### INSTRUCTIONS TO FOLLOW
Output every line of the material exactly, omitting images.
___
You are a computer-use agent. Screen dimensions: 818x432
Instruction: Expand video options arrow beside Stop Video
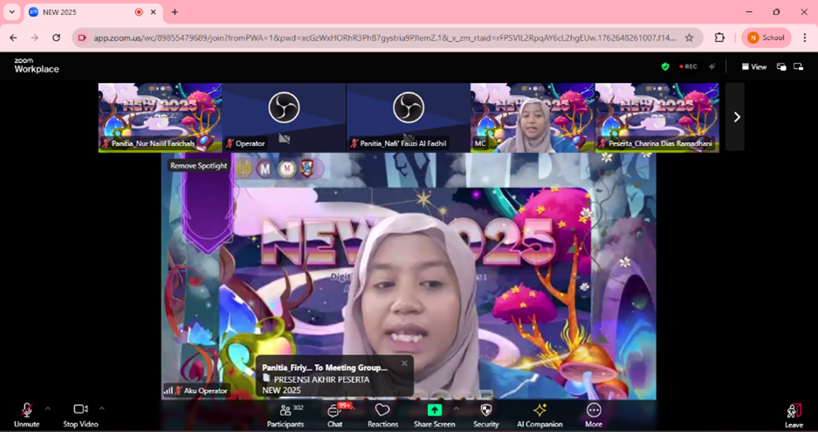pyautogui.click(x=102, y=408)
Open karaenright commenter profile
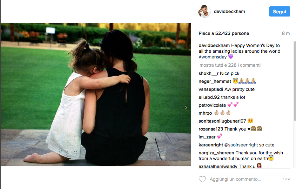This screenshot has width=296, height=189. pyautogui.click(x=211, y=145)
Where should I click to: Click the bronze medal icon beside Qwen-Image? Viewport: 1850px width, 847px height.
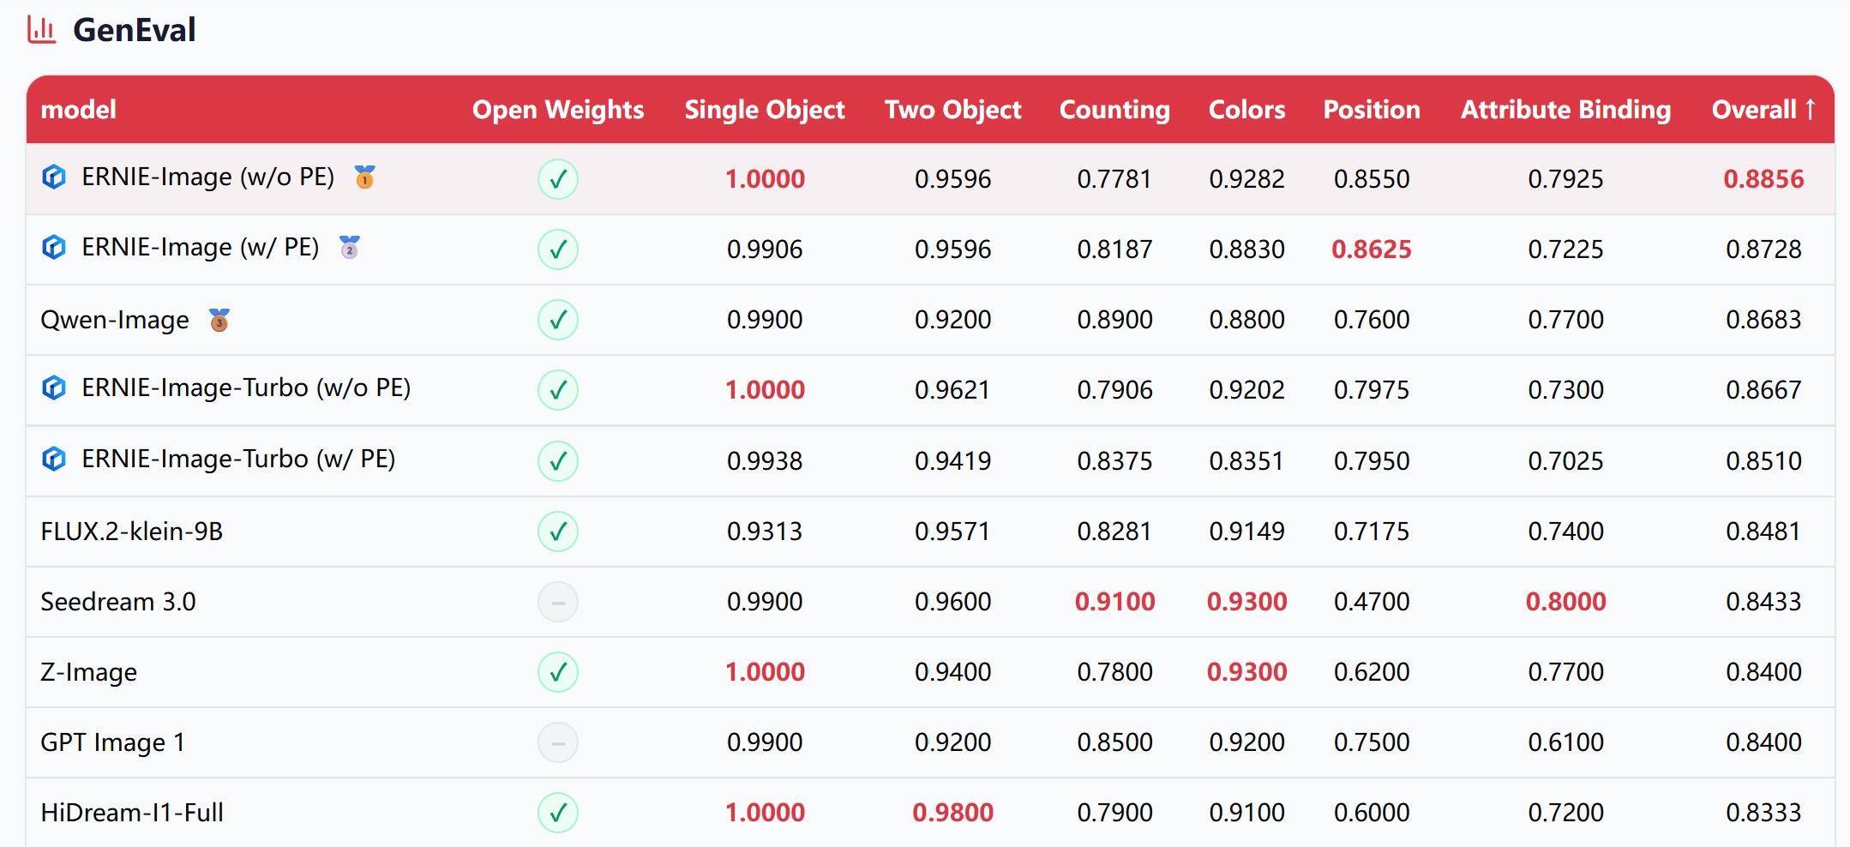(x=219, y=320)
___
### ANSWER SPACE
You are a computer-use agent. Screen dimensions: 818x432
Instruction: Expand video options arrow beside Stop Video
pyautogui.click(x=102, y=408)
Open karaenright commenter profile
This screenshot has width=296, height=189. pyautogui.click(x=211, y=145)
Where should I click to: Click the bronze medal icon beside Qwen-Image? Viewport: 1850px width, 847px height.
(x=219, y=320)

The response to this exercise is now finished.